Global oil prices are coming under a sharp reversal, with prices trending towards $70 per barrel just months after forecasts and geopolitical tensions drove crude above $100, showing the volatility underpinning the market.
At the peak of Middle East tensions in May, Brent crude rose above $116 per barrel, while the U.S. benchmark, WTI, settled at $102.88 per barrel, its highest level since July 2022.
The rally was fuelled by fears of a prolonged disruption to the Strait of Hormuz following the war in Iran and escalating rhetoric from US President Donald Trump.
However, sentiment has shifted after a Memorandum of Understanding between the United States and Iran aimed at reopening the Strait.
Energy consultancy Wood Mackenzie said on Monday that the agreement has altered market expectations, reducing the likelihood of a sustained supply shock.
In a new outlook, Wood Mackenzie forecasts Brent crude will average $78 per barrel in 2027, potentially easing further to $70 per barrel by the fourth quarter of that year, assuming transit flows through the Strait normalise by August.
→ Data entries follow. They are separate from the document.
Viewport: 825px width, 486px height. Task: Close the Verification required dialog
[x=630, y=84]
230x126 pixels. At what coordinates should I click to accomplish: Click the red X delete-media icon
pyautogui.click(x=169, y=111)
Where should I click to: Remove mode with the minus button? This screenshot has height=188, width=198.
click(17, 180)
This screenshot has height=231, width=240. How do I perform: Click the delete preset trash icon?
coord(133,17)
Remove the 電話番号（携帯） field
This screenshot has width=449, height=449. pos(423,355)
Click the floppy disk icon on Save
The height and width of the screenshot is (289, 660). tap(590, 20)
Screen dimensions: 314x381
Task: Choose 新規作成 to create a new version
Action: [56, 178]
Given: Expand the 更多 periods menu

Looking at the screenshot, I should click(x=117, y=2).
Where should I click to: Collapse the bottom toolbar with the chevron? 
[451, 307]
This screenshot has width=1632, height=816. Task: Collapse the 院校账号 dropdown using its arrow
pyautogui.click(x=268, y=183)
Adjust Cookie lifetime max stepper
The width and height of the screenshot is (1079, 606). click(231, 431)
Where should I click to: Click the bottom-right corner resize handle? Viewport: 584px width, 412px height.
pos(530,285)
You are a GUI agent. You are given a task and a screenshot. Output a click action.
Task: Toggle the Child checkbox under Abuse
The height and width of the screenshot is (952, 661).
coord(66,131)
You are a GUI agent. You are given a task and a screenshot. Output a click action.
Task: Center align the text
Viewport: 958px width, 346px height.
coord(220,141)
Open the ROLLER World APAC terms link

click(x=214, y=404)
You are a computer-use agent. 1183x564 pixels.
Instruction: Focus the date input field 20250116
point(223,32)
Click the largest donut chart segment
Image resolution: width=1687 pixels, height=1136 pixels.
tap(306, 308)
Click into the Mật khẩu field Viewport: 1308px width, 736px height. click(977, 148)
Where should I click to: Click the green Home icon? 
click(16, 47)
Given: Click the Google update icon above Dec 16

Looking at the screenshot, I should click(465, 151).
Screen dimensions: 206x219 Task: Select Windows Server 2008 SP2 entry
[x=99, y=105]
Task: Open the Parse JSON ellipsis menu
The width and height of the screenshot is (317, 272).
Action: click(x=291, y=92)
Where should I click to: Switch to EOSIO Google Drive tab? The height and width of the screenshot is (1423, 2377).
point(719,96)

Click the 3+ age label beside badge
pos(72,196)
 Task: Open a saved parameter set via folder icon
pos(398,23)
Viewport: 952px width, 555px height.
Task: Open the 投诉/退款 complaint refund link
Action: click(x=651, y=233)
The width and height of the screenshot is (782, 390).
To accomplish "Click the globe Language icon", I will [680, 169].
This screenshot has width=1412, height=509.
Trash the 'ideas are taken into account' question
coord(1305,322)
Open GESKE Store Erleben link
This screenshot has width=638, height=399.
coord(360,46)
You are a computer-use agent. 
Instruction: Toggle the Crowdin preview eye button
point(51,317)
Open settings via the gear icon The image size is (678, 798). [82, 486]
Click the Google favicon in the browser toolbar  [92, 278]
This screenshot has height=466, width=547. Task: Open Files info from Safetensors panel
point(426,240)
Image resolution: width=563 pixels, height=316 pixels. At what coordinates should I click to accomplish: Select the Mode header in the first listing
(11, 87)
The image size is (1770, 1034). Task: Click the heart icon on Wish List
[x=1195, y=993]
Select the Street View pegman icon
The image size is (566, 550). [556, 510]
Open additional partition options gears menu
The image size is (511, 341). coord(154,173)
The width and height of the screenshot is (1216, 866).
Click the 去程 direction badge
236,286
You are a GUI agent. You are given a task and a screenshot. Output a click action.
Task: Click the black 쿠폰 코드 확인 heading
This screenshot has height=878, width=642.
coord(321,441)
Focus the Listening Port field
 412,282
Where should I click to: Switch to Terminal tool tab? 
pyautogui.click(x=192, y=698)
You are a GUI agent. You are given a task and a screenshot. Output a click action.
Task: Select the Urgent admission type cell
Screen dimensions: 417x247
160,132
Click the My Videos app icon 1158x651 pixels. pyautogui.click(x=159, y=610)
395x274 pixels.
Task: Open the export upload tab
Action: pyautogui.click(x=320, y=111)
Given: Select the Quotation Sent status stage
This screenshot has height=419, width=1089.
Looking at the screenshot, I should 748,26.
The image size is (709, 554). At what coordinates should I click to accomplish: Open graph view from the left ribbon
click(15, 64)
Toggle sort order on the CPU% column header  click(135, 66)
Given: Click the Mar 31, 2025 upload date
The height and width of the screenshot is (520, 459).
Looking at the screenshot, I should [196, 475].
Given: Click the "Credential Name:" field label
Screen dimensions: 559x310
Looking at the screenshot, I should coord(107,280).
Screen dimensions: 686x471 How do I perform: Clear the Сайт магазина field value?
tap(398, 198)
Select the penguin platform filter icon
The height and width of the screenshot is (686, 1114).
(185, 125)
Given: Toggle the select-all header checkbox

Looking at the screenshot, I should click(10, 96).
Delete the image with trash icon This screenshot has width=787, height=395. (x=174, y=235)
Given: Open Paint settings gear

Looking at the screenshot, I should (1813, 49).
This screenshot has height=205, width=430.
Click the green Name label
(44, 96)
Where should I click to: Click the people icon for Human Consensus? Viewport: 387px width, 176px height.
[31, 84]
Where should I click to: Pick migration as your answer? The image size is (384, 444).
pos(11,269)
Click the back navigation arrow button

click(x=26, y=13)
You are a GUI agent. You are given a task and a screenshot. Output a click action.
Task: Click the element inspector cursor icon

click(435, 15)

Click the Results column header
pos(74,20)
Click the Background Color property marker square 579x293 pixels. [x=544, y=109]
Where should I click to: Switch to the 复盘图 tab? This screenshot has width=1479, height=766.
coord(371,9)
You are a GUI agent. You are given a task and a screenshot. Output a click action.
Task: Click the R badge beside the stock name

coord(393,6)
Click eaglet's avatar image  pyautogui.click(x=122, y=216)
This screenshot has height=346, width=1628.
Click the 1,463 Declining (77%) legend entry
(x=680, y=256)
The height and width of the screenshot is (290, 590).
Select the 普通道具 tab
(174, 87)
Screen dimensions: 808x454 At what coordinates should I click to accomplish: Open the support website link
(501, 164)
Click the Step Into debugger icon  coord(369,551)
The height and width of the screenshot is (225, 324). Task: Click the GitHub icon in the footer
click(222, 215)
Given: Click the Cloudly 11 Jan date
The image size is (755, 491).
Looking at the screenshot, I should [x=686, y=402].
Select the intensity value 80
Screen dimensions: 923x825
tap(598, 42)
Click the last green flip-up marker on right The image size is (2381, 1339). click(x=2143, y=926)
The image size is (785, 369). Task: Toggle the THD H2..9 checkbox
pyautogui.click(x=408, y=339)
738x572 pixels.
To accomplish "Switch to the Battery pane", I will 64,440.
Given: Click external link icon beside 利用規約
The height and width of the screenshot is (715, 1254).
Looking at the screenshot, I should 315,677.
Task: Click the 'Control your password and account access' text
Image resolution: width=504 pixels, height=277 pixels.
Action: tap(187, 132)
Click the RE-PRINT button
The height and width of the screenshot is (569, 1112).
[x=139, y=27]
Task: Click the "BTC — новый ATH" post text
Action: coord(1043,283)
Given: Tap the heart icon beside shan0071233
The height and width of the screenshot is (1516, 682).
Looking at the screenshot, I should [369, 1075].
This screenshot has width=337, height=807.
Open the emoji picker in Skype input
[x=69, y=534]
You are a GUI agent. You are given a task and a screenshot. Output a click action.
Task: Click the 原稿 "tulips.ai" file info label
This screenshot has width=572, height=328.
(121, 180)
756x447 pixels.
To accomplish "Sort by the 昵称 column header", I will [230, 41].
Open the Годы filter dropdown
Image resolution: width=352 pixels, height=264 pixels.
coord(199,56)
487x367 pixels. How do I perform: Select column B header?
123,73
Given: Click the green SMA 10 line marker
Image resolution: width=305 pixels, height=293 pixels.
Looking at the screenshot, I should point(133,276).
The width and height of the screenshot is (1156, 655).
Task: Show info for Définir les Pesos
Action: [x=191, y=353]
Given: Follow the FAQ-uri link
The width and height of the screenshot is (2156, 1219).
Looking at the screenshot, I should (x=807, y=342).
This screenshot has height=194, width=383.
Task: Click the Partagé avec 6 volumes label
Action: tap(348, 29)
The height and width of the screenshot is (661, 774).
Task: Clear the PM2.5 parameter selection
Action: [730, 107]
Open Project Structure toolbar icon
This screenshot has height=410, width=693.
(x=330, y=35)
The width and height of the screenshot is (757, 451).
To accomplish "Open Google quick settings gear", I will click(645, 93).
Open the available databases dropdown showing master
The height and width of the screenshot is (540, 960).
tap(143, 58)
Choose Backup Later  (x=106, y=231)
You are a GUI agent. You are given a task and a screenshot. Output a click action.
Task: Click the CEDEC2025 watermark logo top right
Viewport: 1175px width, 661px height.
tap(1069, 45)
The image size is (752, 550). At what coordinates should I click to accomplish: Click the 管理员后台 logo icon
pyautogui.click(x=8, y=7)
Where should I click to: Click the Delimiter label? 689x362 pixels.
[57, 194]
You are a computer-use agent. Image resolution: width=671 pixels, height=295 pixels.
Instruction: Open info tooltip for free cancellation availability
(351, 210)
Senior Vice President, Macro Oils at Wood Mackenzie, Alan Gelder, said the “MoU changed that trajectory. A prolonged closure would have pushed Brent well above $150 a barrel, but recovery across the value chain will take time.”
The shift in outlook reflects a rapid change in investor positioning. According to Wood Mackenzie, bullish bets on Brent crude fell by about 80 per cent in the four weeks to 16 June from a five-year high, signalling a sharp decline in expectations of sustained price increases.
Strengthening Mackenzie’s projections, Brent averaged $78 per barrel on Tuesday, down from the average $92 per barrel in the first half of 2026, supported by elevated prices between March and May.
Vessel tracking data from the firm indicates that traffic through the Strait of Hormuz has improved but remains below pre-conflict levels.
The disruption removed more than 11 million barrels per day of crude supply from global markets at its peak.
Wood Mackenzie estimates that about 70 per cent of these volumes could return within three months of a full reopening, and up to 90 per cent within six months, although the remaining supply may take significantly longer to restore.
Refining indicators also highlight lingering imbalances as Jet fuel crack spreads remain nearly double pre-war levels despite easing in recent months, pointing to continued tightness in refined product markets.
Other market watchers had earlier maintained a more cautious near-term outlook as JPMorgan said last month that global oil prices could remain in the “low $100s” for much of 2026 even if the Strait reopens soon, reflecting delayed supply recovery and inventory rebuilding.
Meanwhile, International Monetary Fund Managing Director Kristalina Georgieva had earlier warned that sustained oil prices between $120 and $130 per barrel through 2027 could slow global economic growth to around 2 per cent, effectively tipping the world into a technical recession.
The analysts believe that the divergence in forecasts reflects ongoing uncertainty as the current projections hinge on a fragile geopolitical backdrop, including unresolved tensions involving Israel’s military operations in Lebanon and the risk that US-Iran negotiations could stall.